Hal9001
🤠 📿 The Highly Adaptive Lasso
Install / Use
/learn @tlverse/Hal9001README
R/hal9001
The Scalable Highly Adaptive Lasso
Authors: Jeremy Coyle, Nima Hejazi, Rachael Phillips, Lars van der Laan, and Mark van der Laan
What’s hal9001?
hal9001 is an R package providing an implementation of the scalable
highly adaptive lasso (HAL), a nonparametric regression estimator that
applies L1-regularized lasso regression to a design matrix composed of
indicator functions corresponding to the support of the functional over
a set of covariates and interactions thereof. HAL regression allows for
arbitrarily complex functional forms to be estimated at fast
(near-parametric) convergence rates under only global smoothness
assumptions (van der Laan 2017a; Bibaut and van der Laan 2019).

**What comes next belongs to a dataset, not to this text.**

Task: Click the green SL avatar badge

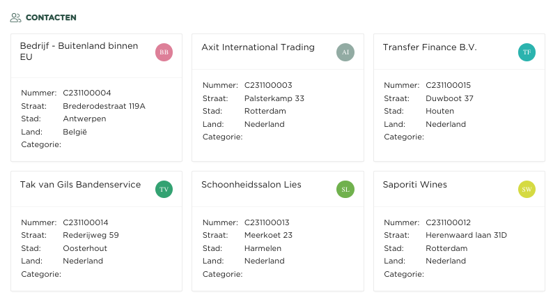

For
detailed theoretical discussions of the highly adaptive lasso estimator,
consider consulting, for example, van der Laan (2017a), van der Laan
(2017b), and van der Laan and Bibaut (2017). For a computational
demonstration of the versatility of HAL regression, see Benkeser and van
der Laan (2016). Recent theoretical works have demonstrated success in
building efficient estimators of complex parameters when particular
variations of HAL regression are used to estimate nuisance parameters
(e.g., van der Laan, Benkeser, and Cai 2019; Ertefaie, Hejazi, and van
der Laan 2020).
Installation
For standard use, we recommend installing the package from CRAN via
install.packages("hal9001")
To contribute, install the development version of hal9001 from
GitHub via remotes:
remotes::install_github("tlverse/hal9001")
Issues
If you encounter any bugs or have any specific feature requests, please file an issue.
Example
Consider the following minimal example in using hal9001 to generate
predictions via Highly Adaptive Lasso regression:
# load the package and set a seed
library(hal9001)
#> Loading required package: Rcpp
#> hal9001 v0.4.6: The Scalable Highly Adaptive Lasso
#> note: fit_hal defaults have changed. See ?fit_hal for details
set.seed(385971)
# simulate data
n <- 100
p <- 3
x <- matrix(rnorm(n * p), n, p)
y <- x[, 1] * sin(x[, 2]) + rnorm(n, mean = 0, sd = 0.2)
# fit the HAL regression
hal_fit <- fit_hal(X = x, Y = y, yolo = TRUE)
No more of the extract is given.